Creo que no hay repuesta para explicar cómo nacen las ideas. Tenemos un espacio en blanco; el cerebro empieza a hacer ?ping-pong? con un montón de cosas, quizás aparece algo que funciona, y me pongo a dibujar. Pero el proceso nunca es el mismo. Me gustan las sorpresas. Por eso mi registro de humor es tan cambiante: a veces es tierno, absurdo, cruel o gracioso.
Busco trabajar de la manera que a mí me gustaría leer una historieta. Lo mismo me pasa con el cine y los escritores. No me gusta lo prefigurado. El primer gesto para salir de esto es no subestimar al lector. Para eso ya está la tele (risas). A veces tengo la sensación de que los productores se preguntan: ?¿Qué quiere ver la gente??. Respuesta: ?A Nazarena desnuda?. Y listo, a no pensar más. ¡Creen que eso es lo que quieren todos, pero no es así! Se subestima mucho al espectador o al lector, en mi caso. Las cosas buenas son buenas porque alguien se sentó a pensar ideas y no por el atajo del rating.

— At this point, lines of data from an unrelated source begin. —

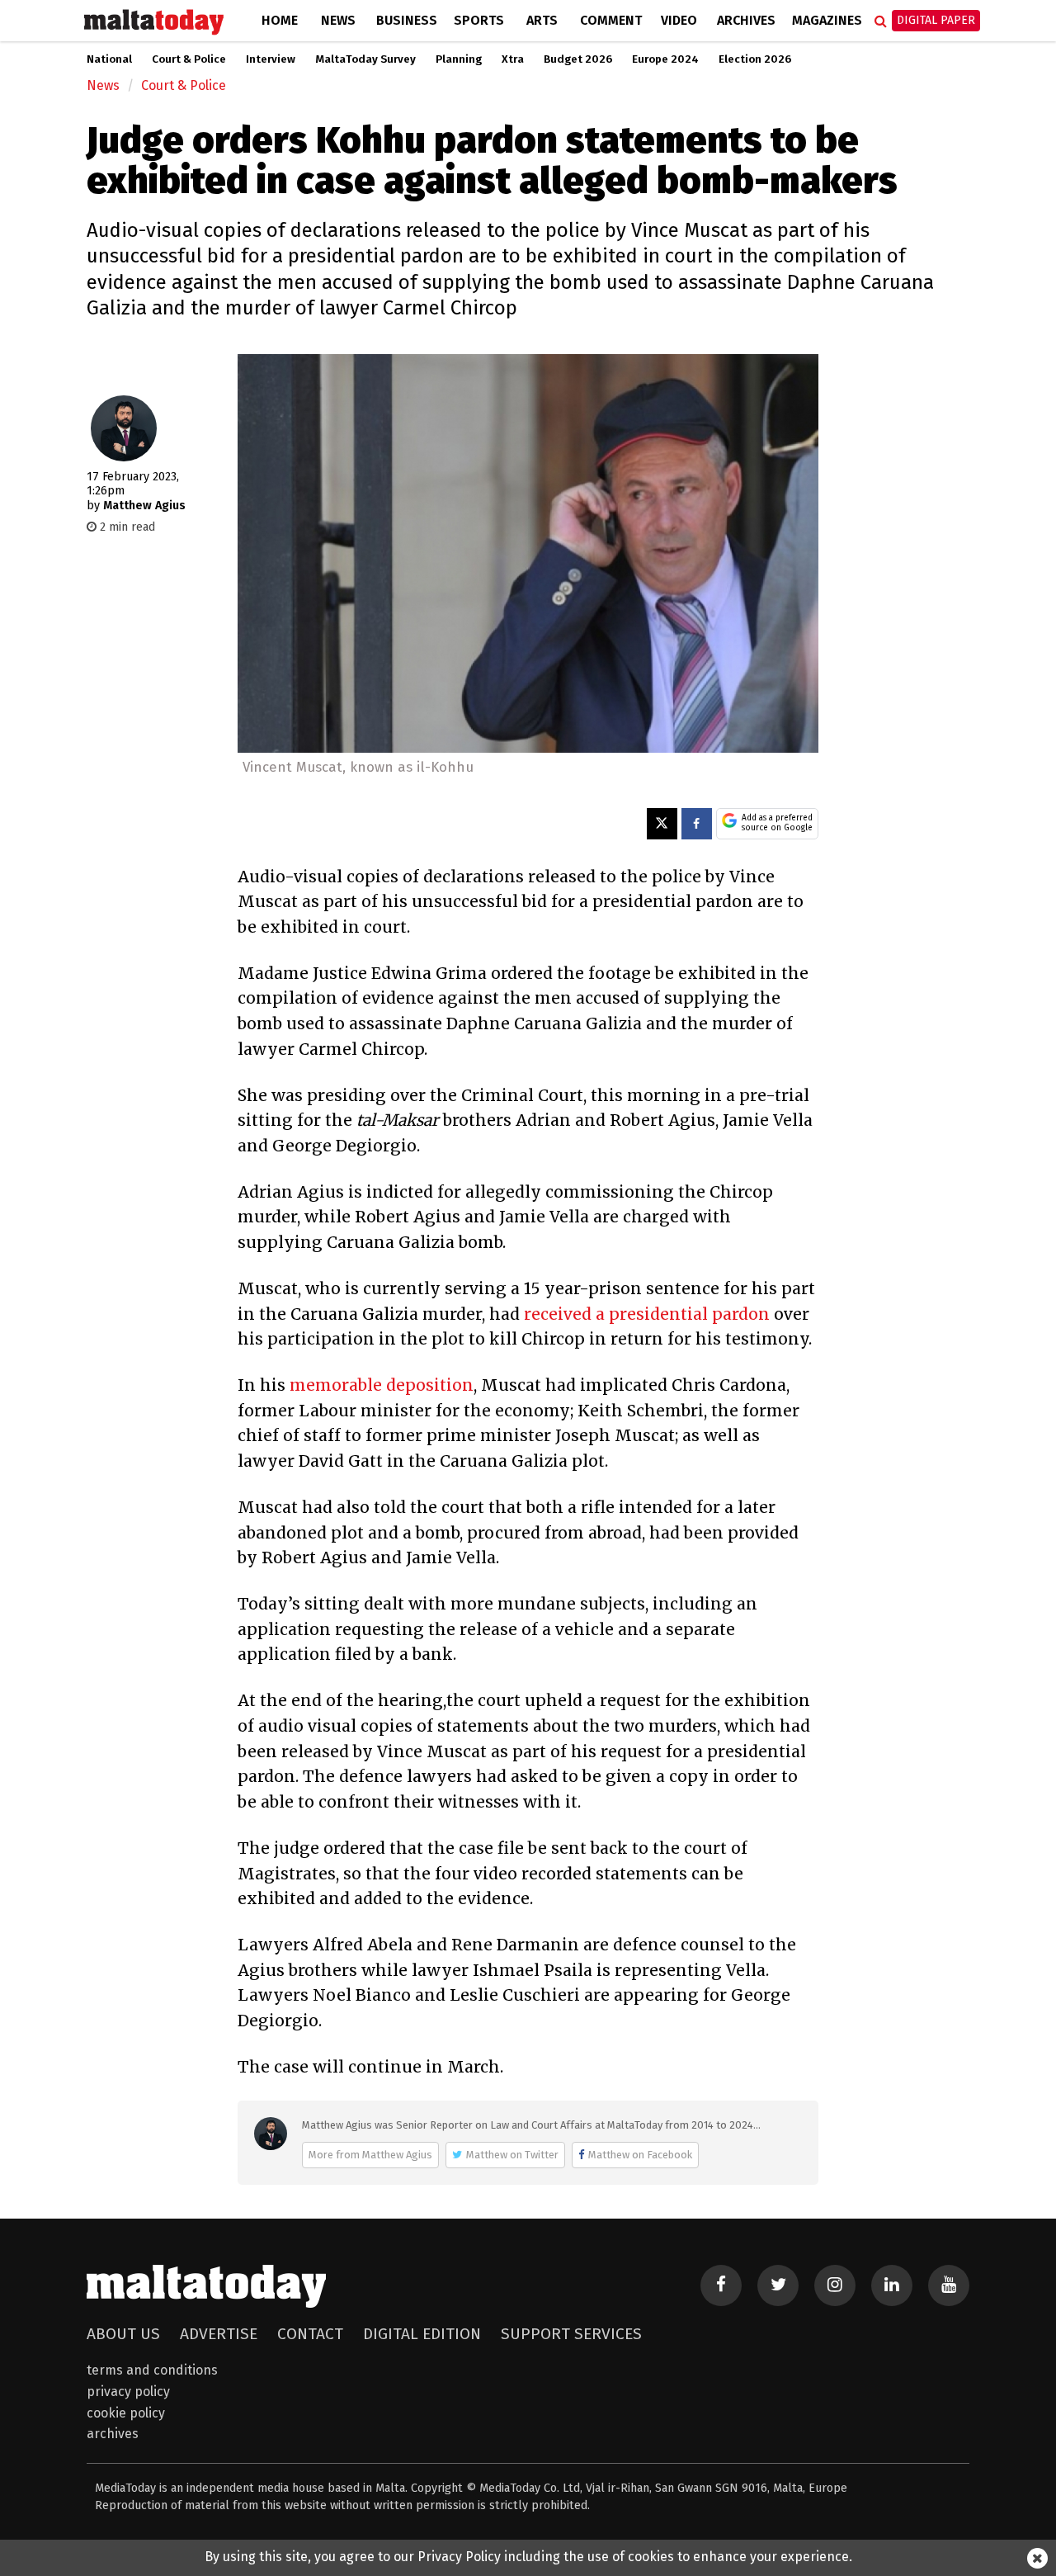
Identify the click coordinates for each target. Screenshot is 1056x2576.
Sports (479, 20)
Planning (459, 59)
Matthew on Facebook (640, 2154)
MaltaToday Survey (365, 59)
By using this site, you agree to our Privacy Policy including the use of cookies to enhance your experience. (528, 2556)
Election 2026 (755, 59)
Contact (310, 2333)
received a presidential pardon (649, 1314)
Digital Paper (936, 20)
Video (679, 20)
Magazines (827, 20)
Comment (611, 20)
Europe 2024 (665, 59)
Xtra (513, 59)
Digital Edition (422, 2333)
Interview (270, 59)
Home (280, 20)
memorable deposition (382, 1385)
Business (406, 20)
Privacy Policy (128, 2391)
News (338, 20)
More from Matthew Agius (370, 2154)
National (109, 59)
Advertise (218, 2333)
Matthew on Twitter (512, 2154)
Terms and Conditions (152, 2370)
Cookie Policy (126, 2413)
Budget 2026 (578, 59)
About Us (123, 2333)
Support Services (571, 2333)
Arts (542, 20)
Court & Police (189, 59)
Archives (746, 20)
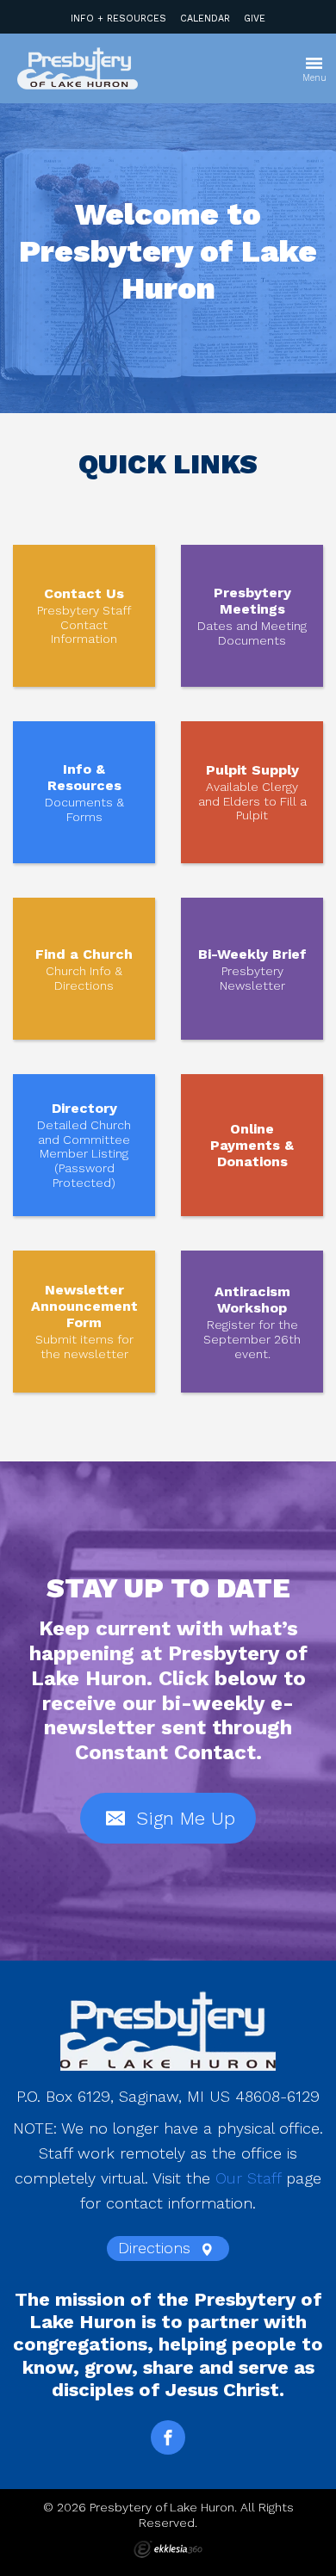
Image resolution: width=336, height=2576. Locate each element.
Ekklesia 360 (168, 2549)
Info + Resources (118, 18)
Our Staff (248, 2178)
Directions (157, 2248)
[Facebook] (168, 2437)
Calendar (205, 18)
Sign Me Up (182, 1818)
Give (254, 18)
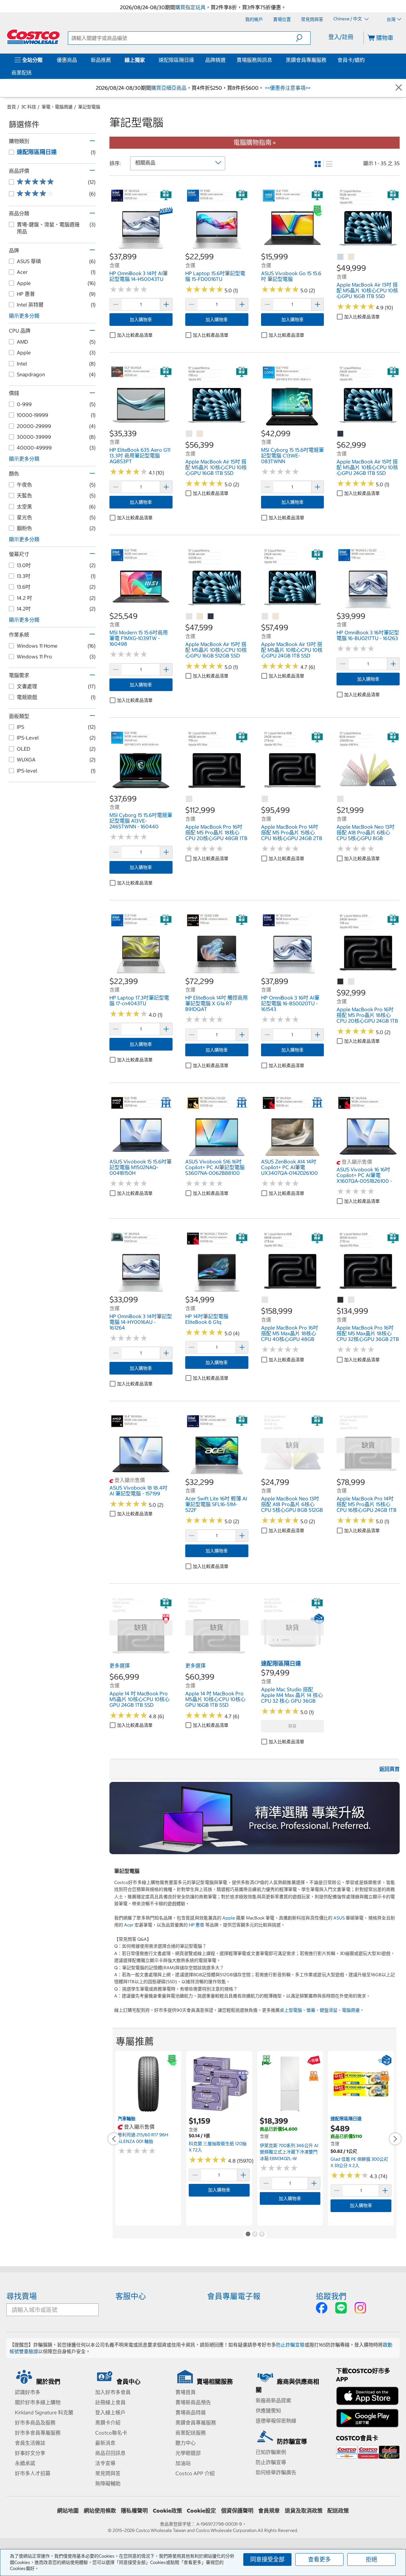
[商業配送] (33, 72)
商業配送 (21, 72)
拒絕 (371, 2559)
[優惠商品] (78, 60)
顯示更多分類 (24, 316)
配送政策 (338, 2510)
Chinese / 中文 (348, 19)
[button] (303, 38)
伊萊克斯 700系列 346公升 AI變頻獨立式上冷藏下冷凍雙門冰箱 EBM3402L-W (289, 2152)
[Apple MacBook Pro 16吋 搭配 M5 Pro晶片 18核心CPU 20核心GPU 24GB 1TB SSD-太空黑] (341, 982)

¿Por qué te personificás a vos mismo como un conejo en Macanudo?
Es una mezcla de muchas cosas. Otros artistas, como Matt Groening (creador de Los Simpsons), también usan conejos, y descubrí que era mucho más fácil hablar de mí mismo con un disfraz. Al principio, en la tira Bonjour, me dibujaba tal cual soy, pero me daba vergüenza y creía que la gente iba a pensar que era un gil. Entonces, hacía que todos los personajes me agredieran o terminaba llorando porque no tenía ideas. Todo eso era por miedo a hablar. Más tarde, descubrí que me gustaba poder ser autorreferente, contar las cosas que me pasan de verdad, y lo logré gracias a ese disfraz. Pero no es el único personaje que me identifica. Soy una mezcla de todos y elijo a cada uno según lo que quiero contar.

¿Y cómo nacieron todos esos personajes que también te representan?
Cada personaje nace por la necesidad de encontrarle la vuelta a algo que quiero decir. Por ejemplo, ?Oliverio la Aceituna? aparece porque quería hacer humor negro. Como en La Nación tengo muchos lectores variados, no puedo publicar cualquier cosa como en Página/12. Entonces, encontré que a una aceituna podía matarla las veces que quisiera o ponerla en peligro de muerte. Otros personajes, como ?La vaca cinéfila? o ?El traductor?, aparecieron porque me gusta mucho el cine y quería contar cosas ridículas que veo en las películas. Para el surrealismo están los duendes, y de esa forma sigue la lista. Todos tienen algo para decir.

Por momentos, pienso que la tira carece de personajes malos, porque en el fondo a todos siempre se los termina queriendo. ¿Te pasa lo mismo en tu vida cotidiana?
Creo que sólo hay malos y buenos en las películas. Nadie es el más malo del mundo o el más bueno. Pienso que la maldad es la falta de identificación y empatía con los demás, y todos pasamos por eso en algún momento. Cuanto más vivimos en la ciudad, esto aparece como un mecanismo de defensa. La gente va por la calle tratando de no hacer contacto visual, se deshumaniza y ése es el germen de la maldad.

¿Por eso aparece tanto la Patagonia en tus dibujos?
Claro. En el silencio, se puede pensar mucho mejor. Es más lógico que alguien saque una conclusión en la Patagonia, que en Córdoba y Santa Fe? (silencio, lo veo más pensativo) ¡En realidad, esas calles no se tocan! ¡Imaginate la falta de comunicación que hay!

Pero vos vivís justo al lado de la 9 de Julio.
Sí. Por abajo de mi casa, pasan cinco líneas de colectivos, y me veo viviendo en algún momento en el Sur. Ahí voy a tener tanta paz, que las tiras van a ser al revés: todas mala onda (se ríe).

¿Cómo definirías tu vocación?
¡Con incredulidad! Jamás imaginé que esto podía ser un trabajo, y es increíble que lo que antes hacía gratis y por disfrute se haya transformado en mi profesión. No lo puedo creer.